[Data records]
******
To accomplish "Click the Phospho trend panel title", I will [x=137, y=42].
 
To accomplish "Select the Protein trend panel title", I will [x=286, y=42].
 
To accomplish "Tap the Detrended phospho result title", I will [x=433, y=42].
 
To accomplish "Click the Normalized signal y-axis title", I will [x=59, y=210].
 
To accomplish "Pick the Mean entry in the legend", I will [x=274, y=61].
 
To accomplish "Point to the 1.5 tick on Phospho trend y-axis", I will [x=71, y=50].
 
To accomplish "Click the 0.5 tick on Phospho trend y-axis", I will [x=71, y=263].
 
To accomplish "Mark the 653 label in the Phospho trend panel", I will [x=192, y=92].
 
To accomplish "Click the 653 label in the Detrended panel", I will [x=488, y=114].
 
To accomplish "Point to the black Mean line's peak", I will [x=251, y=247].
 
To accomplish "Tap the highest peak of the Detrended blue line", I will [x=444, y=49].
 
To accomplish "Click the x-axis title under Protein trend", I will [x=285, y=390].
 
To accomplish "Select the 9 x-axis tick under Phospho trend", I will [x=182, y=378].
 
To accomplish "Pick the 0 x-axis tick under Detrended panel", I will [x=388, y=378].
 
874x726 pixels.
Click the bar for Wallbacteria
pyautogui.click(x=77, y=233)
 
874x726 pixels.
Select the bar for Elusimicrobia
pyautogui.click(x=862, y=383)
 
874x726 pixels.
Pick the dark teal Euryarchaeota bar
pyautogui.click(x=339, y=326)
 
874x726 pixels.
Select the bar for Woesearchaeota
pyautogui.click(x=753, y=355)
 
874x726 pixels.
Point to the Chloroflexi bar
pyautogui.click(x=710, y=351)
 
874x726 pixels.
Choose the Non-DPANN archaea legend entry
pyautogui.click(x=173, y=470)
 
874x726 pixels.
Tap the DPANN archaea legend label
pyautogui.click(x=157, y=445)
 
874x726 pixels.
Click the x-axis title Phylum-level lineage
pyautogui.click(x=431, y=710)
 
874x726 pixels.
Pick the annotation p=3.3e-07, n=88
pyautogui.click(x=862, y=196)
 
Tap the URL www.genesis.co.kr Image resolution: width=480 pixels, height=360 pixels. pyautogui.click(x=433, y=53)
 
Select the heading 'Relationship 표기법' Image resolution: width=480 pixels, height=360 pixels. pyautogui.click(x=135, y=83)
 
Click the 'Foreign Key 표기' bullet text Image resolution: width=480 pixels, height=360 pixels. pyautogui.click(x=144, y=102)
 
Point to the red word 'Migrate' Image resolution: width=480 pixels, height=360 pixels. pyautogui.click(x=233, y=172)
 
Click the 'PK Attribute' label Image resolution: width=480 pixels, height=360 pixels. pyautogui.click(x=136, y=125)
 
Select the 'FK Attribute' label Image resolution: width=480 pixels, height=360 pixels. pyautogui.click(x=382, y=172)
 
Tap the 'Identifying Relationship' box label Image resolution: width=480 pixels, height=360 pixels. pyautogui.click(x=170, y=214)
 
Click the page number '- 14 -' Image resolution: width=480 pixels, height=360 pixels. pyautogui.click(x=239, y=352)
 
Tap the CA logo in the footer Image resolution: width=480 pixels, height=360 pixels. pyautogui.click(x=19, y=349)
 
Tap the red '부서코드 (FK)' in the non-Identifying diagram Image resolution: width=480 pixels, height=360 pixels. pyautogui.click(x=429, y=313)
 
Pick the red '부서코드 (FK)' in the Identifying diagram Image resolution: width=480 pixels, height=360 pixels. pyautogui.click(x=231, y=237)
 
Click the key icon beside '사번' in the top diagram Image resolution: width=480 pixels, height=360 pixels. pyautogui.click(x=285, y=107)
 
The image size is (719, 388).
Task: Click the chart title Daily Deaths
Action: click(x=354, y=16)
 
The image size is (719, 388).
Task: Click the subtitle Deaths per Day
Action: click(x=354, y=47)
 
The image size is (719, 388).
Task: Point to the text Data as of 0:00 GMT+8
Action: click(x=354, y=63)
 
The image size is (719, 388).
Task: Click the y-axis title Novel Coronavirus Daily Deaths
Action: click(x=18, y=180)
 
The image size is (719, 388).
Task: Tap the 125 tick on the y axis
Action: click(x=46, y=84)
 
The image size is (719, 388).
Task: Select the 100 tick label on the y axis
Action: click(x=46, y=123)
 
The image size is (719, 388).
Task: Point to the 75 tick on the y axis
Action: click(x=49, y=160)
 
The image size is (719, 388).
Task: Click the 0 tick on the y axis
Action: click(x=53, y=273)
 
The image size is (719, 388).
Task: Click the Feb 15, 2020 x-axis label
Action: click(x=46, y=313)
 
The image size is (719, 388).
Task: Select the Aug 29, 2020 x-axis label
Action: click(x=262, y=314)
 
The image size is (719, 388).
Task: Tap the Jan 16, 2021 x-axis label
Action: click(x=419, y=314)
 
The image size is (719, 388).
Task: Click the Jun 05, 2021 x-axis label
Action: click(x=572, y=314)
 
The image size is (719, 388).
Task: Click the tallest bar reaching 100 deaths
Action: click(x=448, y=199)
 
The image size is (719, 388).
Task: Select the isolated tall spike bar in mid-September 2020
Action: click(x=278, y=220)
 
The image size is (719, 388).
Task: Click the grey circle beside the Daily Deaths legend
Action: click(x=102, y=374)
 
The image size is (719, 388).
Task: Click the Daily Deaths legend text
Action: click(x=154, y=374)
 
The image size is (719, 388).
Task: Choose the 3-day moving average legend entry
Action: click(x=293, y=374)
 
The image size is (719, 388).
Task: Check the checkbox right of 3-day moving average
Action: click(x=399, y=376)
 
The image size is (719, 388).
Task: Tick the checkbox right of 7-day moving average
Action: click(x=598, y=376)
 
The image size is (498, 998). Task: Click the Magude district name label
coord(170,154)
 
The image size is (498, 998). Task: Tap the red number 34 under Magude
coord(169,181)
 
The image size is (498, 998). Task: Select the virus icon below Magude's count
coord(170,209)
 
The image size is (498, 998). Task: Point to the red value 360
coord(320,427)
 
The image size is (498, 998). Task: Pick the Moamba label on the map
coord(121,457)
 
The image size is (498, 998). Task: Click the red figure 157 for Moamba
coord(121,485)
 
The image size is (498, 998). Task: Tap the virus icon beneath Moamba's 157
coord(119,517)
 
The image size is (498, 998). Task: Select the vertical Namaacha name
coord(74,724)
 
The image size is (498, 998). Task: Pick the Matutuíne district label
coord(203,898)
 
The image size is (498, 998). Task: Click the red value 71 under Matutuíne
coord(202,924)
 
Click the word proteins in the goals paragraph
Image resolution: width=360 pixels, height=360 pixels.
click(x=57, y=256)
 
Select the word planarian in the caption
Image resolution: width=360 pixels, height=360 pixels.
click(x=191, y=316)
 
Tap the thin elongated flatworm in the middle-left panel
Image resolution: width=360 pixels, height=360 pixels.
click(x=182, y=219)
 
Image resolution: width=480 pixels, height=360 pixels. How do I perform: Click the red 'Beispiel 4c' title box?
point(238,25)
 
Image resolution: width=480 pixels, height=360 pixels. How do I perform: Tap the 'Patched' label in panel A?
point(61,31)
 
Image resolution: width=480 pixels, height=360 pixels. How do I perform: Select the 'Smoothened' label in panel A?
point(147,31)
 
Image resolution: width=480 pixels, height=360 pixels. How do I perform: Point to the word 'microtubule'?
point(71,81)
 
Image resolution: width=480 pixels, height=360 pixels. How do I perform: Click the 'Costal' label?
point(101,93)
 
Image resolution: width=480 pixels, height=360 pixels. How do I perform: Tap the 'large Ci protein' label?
******
→ What to work on
A single figure is required: the number of lines in the entries above that include the word "peak".

→ Result of the task
2